Адриан Моул возвращается! Фаны знаменитого недотепы по всему миру ликуют – Сью Таунсенд решилась-таки написать еще одну книгу "Дневников Адриана Моула".Адриану уже 34, он вполне взрослый и солидный человек, отец двух детей и владелец пентхауса в модном районе на берегу канала. Но жизнь его по-прежнему полна невыносимых мук. Новенький пентхаус не радует, поскольку в карманах Адриана зияет огромная брешь, пробитая кредитом. За дверью квартиры подкарауливает семейство лебедей с явным намерением откусить Адриану руку. А по городу рыскает кошмарное создание по имени Маргаритка с одной-единственной целью – надеть на палец Адриана обручальное кольцо. Не радует Адриана и общественная жизнь. Его кумир Тони Блэр на пару с приятелем Бушем развязал войну в Ираке, а Адриан так хотел понежиться на ласковом ближневосточном солнышке.
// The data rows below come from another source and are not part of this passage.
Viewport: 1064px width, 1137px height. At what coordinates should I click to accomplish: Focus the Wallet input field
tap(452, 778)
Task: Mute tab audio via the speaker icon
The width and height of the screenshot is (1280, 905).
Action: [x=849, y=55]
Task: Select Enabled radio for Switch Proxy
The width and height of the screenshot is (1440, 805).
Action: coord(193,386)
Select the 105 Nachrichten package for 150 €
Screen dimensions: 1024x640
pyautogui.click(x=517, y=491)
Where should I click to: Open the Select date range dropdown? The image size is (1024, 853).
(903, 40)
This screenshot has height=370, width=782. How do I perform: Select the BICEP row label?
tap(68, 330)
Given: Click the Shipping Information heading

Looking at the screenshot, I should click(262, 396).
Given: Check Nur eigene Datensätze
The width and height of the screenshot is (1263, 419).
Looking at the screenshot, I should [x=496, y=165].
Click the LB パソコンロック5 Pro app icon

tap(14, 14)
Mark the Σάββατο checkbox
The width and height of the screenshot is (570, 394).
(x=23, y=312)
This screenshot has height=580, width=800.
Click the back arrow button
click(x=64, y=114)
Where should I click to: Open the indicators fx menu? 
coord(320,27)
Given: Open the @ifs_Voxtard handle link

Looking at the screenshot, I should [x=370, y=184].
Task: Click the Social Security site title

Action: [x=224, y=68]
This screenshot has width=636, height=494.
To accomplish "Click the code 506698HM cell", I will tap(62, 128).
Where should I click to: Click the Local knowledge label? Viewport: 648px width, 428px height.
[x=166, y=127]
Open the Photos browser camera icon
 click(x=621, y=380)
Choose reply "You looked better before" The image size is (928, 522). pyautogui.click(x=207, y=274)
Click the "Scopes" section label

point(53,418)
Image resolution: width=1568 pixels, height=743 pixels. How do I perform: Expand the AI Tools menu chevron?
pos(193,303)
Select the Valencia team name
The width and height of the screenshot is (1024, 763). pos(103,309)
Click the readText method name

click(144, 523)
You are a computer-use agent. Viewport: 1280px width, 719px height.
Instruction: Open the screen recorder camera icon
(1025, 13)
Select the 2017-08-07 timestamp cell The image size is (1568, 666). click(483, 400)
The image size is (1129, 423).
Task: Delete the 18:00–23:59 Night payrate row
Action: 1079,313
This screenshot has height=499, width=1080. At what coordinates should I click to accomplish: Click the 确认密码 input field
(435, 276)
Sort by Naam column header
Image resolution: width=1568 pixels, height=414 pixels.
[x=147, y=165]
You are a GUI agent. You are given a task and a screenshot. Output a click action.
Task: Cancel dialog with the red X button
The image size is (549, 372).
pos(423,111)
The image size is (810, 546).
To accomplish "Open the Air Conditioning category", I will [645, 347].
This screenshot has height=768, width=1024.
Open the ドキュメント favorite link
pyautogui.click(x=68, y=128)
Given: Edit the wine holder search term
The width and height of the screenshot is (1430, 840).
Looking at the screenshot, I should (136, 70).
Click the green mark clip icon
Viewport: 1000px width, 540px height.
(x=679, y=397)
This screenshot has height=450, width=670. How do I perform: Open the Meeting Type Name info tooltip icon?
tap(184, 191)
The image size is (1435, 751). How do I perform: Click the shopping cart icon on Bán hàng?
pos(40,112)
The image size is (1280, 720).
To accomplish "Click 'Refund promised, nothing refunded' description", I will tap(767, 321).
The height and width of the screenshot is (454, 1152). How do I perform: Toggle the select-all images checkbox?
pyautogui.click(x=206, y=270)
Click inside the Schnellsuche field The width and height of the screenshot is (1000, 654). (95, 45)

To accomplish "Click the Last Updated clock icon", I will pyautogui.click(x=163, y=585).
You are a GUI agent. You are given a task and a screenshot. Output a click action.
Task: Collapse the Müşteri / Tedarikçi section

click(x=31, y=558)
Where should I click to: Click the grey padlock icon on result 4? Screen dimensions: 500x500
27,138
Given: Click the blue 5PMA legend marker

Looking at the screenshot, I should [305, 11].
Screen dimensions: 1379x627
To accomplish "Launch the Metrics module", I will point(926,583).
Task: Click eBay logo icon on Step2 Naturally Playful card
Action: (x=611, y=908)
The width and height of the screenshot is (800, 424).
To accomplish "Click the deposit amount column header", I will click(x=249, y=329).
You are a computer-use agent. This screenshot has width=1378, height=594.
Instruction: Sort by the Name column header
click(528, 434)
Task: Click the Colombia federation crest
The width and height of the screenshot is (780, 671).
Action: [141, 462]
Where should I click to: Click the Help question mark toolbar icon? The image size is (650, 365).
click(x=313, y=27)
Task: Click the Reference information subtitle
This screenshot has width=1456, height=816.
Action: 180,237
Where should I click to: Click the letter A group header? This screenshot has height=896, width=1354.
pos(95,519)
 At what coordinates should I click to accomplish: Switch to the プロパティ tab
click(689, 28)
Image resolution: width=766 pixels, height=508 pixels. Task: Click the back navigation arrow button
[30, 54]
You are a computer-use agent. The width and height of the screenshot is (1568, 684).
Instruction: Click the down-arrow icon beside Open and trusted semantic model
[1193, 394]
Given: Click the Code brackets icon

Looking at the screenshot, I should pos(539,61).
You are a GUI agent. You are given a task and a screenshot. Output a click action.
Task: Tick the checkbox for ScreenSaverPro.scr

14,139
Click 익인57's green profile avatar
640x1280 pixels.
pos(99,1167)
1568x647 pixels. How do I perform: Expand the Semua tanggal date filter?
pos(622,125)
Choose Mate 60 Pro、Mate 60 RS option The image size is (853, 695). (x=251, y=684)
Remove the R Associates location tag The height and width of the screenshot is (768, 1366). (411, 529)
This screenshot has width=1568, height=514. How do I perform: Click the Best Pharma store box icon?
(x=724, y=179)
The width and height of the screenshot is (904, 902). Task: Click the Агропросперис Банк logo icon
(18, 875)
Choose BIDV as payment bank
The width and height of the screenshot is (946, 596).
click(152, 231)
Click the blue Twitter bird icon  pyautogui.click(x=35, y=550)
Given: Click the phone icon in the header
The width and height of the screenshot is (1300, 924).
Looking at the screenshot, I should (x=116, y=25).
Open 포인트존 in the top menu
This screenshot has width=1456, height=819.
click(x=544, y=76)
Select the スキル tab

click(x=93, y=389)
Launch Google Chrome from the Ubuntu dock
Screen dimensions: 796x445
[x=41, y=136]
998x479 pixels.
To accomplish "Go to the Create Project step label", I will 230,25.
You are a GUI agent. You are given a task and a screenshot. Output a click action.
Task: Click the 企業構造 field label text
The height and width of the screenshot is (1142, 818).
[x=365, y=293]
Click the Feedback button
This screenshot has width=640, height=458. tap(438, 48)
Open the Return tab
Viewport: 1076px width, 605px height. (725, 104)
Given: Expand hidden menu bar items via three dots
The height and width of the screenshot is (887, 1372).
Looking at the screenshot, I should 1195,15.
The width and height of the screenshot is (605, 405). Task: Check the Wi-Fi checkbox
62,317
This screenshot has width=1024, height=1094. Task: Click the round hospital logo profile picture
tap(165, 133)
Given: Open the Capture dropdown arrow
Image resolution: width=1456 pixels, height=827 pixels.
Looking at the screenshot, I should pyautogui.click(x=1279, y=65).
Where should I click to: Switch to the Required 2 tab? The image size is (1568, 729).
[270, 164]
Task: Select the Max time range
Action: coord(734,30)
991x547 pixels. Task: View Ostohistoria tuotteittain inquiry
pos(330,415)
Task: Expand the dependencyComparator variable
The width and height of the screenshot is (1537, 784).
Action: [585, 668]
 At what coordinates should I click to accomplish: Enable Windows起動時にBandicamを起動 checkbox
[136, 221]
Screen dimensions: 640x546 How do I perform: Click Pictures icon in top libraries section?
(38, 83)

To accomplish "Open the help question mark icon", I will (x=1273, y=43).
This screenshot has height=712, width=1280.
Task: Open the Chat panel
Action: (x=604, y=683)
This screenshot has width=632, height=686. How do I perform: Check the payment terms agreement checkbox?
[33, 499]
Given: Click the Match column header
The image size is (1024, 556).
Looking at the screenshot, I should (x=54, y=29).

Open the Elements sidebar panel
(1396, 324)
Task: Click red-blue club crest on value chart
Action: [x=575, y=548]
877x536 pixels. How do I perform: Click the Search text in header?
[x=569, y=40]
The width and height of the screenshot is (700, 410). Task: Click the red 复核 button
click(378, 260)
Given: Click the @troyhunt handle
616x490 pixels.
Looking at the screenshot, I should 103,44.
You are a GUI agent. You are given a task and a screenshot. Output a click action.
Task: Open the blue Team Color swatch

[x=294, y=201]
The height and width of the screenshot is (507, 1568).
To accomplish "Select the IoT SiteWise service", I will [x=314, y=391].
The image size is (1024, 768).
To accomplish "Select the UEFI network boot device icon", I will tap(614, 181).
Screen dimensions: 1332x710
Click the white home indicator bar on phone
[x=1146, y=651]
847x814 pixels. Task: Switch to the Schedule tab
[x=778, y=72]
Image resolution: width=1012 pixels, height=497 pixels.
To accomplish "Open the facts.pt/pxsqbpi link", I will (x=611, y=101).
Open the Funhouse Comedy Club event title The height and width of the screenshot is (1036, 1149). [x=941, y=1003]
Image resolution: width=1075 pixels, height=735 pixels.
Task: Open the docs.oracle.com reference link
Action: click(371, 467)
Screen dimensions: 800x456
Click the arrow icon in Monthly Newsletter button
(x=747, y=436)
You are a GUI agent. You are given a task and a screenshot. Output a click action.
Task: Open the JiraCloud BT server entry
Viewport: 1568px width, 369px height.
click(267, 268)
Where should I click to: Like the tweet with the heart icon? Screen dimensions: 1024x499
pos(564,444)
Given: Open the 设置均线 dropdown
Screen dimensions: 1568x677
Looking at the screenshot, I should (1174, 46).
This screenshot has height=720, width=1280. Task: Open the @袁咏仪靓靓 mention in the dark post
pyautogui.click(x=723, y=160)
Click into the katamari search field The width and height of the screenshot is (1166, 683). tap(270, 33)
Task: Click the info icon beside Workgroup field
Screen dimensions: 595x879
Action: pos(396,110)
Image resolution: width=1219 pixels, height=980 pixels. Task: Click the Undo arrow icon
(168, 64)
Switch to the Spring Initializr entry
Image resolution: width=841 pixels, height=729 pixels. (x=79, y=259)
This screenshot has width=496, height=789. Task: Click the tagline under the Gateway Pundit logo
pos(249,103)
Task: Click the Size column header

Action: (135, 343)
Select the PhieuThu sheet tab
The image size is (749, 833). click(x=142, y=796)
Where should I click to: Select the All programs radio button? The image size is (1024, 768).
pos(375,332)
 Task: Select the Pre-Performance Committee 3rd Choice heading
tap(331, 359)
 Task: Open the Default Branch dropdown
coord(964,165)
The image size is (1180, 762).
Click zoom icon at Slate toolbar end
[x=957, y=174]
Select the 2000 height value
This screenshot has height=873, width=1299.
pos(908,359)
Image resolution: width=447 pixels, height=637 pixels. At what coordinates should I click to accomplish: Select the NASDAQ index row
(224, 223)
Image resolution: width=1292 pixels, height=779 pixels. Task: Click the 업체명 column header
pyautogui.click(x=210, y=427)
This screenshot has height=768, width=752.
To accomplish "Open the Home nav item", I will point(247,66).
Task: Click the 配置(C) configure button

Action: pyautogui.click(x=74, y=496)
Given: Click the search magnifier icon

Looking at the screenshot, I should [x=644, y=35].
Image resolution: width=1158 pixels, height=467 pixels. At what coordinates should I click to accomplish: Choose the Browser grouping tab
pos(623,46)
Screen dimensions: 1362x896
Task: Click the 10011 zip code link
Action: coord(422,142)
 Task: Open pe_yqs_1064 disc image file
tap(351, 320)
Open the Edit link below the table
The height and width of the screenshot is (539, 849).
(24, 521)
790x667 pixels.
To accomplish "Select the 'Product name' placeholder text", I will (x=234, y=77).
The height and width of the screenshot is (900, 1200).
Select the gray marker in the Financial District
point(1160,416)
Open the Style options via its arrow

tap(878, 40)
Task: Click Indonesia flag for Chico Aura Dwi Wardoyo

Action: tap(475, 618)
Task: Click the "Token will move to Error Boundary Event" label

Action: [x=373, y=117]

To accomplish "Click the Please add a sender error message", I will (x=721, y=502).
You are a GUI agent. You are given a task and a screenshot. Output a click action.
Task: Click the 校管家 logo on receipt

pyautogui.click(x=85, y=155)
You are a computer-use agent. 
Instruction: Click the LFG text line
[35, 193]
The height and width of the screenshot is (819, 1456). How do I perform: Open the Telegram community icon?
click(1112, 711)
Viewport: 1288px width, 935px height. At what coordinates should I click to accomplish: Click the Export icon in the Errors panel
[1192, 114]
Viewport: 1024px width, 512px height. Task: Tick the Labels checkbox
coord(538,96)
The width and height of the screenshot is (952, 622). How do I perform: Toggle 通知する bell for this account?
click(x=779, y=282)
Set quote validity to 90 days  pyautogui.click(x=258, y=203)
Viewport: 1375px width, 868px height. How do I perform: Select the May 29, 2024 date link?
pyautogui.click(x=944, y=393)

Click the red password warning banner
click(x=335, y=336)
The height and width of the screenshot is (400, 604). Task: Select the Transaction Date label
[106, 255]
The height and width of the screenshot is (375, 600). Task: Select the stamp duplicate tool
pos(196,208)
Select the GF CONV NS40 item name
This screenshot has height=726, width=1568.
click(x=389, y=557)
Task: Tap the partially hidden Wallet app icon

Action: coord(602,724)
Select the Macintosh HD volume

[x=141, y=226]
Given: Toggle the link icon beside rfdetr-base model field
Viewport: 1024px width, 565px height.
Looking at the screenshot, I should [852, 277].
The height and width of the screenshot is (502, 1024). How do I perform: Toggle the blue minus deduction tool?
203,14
Адриан и в новой книге – все тот же романтик, тоскующий по лучшему, совершенному миру, а Сью Таунсенд остается самым душевным и ироничным писателем в современной английской литературе. Можно с абсолютной уверенностью говорить, что Адриан Моул – самый успешный комический герой последней четверти века, и что самое поразительное – свой пьедестал он не собирается никому уступать.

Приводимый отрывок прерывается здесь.